Problem statement.
In the records below, find the line that contains "This screenshot has height=739, width=1568." and the line that contains "Viewport: 1149px width, 645px height.". Set down exactly those lines and every line between them, and nothing more.
--- Source material Enclosed Below ---
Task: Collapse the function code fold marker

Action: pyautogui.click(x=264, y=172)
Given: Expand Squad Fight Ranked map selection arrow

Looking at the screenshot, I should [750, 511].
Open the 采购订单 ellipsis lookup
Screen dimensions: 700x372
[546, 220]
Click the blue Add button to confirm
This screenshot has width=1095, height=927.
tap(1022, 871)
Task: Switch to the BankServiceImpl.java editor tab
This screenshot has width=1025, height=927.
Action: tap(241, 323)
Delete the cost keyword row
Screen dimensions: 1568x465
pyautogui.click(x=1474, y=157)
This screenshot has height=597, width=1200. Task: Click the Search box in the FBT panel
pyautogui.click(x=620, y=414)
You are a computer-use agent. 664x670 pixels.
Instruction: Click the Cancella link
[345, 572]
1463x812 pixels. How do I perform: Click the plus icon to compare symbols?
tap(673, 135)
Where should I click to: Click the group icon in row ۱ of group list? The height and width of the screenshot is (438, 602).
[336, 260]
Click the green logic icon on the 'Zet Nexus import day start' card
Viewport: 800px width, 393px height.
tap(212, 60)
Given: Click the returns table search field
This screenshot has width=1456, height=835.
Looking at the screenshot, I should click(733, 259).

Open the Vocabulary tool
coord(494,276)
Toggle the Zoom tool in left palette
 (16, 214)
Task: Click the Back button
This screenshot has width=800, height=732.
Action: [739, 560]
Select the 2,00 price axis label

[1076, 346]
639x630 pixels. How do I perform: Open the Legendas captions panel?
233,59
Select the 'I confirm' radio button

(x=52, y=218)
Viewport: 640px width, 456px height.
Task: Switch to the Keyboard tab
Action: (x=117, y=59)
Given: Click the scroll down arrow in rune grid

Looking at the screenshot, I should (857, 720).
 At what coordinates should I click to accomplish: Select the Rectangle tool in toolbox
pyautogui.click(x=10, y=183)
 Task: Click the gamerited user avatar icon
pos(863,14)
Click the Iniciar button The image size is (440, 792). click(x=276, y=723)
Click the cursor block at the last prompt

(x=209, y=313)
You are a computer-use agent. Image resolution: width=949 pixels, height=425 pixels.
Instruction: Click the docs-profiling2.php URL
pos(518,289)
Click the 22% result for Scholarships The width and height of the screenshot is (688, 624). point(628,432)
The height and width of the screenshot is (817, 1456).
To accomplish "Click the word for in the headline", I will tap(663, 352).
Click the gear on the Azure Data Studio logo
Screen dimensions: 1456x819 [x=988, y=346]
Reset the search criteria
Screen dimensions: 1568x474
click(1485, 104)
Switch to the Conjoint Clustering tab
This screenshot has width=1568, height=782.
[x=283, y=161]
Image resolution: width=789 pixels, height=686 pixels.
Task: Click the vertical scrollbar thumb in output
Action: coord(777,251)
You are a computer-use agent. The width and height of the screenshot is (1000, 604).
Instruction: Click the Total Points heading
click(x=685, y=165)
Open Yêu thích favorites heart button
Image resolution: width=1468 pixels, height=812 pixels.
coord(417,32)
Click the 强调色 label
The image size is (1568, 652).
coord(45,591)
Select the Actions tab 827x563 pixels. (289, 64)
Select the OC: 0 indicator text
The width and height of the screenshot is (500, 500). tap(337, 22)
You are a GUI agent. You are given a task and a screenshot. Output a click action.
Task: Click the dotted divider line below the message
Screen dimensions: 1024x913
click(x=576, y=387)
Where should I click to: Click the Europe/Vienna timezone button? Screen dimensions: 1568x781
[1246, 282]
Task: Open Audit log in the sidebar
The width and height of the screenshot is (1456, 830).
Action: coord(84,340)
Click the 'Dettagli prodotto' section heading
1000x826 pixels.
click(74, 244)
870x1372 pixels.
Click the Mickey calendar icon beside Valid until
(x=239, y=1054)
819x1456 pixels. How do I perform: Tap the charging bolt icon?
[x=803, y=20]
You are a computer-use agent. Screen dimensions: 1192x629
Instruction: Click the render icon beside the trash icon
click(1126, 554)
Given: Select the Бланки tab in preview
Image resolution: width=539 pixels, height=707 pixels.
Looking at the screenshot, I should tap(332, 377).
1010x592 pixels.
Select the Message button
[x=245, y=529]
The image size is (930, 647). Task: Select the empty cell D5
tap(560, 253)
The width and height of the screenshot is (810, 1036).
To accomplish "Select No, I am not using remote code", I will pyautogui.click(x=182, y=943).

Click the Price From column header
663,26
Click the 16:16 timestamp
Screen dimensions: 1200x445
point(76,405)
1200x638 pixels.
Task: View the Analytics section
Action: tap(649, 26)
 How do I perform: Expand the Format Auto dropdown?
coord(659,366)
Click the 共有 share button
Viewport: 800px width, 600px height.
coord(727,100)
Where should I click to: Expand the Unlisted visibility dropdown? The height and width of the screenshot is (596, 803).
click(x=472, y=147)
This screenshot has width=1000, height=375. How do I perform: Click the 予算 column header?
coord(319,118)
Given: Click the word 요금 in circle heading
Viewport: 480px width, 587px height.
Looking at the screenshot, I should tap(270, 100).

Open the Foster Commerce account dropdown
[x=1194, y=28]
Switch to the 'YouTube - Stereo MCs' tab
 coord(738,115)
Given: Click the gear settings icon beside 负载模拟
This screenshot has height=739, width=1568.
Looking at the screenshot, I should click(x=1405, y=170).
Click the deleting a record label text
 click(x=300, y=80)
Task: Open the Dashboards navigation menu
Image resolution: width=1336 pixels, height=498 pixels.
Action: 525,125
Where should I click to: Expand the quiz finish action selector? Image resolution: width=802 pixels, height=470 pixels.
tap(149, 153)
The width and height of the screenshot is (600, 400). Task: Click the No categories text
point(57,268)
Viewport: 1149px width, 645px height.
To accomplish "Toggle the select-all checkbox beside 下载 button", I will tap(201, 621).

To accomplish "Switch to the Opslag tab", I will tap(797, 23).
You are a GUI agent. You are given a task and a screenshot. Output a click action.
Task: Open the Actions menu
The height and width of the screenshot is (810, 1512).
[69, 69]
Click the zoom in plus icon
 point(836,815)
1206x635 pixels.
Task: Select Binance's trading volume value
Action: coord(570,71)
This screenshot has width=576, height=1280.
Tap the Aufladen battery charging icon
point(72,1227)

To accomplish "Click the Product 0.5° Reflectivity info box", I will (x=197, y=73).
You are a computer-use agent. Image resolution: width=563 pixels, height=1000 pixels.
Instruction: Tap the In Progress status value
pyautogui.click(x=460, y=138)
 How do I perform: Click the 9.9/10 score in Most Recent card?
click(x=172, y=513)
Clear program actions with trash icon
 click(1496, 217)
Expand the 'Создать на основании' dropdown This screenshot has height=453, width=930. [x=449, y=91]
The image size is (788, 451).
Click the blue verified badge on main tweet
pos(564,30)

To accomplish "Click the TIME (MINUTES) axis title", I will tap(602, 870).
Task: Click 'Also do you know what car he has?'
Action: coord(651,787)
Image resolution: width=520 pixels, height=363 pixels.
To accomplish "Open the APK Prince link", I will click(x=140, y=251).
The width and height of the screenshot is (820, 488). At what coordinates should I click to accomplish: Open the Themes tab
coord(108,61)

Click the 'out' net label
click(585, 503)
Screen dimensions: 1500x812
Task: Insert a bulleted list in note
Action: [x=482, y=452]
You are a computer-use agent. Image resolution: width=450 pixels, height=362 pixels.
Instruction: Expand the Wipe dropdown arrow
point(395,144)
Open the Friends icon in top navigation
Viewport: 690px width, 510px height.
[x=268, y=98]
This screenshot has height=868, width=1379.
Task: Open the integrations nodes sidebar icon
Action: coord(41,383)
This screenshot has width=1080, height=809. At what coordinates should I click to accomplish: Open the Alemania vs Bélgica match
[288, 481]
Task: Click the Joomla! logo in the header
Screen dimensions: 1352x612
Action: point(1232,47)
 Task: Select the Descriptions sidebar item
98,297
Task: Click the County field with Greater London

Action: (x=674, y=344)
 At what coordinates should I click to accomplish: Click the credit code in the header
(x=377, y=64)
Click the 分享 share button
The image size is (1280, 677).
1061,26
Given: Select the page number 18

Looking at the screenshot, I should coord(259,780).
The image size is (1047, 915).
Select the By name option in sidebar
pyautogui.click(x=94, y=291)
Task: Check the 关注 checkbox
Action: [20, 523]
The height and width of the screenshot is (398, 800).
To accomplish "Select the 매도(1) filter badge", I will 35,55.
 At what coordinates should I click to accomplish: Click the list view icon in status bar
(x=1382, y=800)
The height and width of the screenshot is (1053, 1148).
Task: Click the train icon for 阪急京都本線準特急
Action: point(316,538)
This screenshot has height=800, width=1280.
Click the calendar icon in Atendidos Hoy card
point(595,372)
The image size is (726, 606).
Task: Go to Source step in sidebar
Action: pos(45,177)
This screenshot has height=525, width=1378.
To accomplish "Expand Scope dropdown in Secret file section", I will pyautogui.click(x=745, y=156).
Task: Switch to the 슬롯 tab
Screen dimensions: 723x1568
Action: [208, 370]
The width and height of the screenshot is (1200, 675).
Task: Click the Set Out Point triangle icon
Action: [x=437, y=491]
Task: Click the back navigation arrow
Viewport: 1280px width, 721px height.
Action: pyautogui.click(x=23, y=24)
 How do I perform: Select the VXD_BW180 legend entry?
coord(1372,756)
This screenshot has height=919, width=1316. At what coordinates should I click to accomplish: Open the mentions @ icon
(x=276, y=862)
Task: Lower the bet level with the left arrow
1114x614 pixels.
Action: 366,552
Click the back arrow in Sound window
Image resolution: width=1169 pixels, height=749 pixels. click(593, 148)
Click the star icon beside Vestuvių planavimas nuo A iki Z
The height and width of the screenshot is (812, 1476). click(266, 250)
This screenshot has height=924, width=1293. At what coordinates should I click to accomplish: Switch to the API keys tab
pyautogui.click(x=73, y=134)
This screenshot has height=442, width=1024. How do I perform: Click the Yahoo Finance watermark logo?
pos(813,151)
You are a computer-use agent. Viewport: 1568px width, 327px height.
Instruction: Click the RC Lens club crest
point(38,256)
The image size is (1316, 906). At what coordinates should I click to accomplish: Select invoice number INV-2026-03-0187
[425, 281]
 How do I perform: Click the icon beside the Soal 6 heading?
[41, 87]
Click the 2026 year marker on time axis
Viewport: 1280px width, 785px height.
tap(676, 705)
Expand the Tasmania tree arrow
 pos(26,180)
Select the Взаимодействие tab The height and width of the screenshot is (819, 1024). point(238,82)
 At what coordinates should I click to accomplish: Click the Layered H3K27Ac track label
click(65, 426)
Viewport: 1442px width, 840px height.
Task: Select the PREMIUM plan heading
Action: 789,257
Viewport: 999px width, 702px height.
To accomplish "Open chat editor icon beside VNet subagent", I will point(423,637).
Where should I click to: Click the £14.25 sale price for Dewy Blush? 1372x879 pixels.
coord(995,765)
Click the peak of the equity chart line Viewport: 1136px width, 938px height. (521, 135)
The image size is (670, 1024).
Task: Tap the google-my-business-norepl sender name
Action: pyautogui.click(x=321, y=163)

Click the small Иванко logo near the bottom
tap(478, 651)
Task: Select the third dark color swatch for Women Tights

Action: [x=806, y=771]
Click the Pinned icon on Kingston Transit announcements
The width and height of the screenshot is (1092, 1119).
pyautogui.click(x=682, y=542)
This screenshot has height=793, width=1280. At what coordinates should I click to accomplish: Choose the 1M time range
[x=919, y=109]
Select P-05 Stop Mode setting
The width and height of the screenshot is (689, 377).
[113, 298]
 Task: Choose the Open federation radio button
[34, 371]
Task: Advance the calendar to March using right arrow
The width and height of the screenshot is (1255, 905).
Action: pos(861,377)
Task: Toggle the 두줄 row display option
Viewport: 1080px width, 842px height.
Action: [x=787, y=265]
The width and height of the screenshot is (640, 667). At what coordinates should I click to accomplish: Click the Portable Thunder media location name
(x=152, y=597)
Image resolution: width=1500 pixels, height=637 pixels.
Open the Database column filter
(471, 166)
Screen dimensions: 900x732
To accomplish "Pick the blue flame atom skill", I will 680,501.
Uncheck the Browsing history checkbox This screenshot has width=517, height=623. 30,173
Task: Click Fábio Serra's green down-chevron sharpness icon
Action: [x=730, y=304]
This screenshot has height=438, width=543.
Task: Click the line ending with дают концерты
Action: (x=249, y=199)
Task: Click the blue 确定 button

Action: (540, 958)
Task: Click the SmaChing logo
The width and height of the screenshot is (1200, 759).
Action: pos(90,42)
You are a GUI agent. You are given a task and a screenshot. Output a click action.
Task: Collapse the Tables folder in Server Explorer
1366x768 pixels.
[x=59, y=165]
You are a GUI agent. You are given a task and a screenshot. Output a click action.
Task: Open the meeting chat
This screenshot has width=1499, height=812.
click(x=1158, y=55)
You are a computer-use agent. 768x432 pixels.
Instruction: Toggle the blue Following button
--- End of Enclosed Source material ---
Response.
This screenshot has height=739, width=1568.
Looking at the screenshot, I should click(x=1405, y=170).
Click the deleting a record label text
 click(x=300, y=80)
Task: Open the Dashboards navigation menu
Image resolution: width=1336 pixels, height=498 pixels.
Action: 525,125
Where should I click to: Expand the quiz finish action selector? Image resolution: width=802 pixels, height=470 pixels.
tap(149, 153)
The width and height of the screenshot is (600, 400). Task: Click the No categories text
point(57,268)
Viewport: 1149px width, 645px height.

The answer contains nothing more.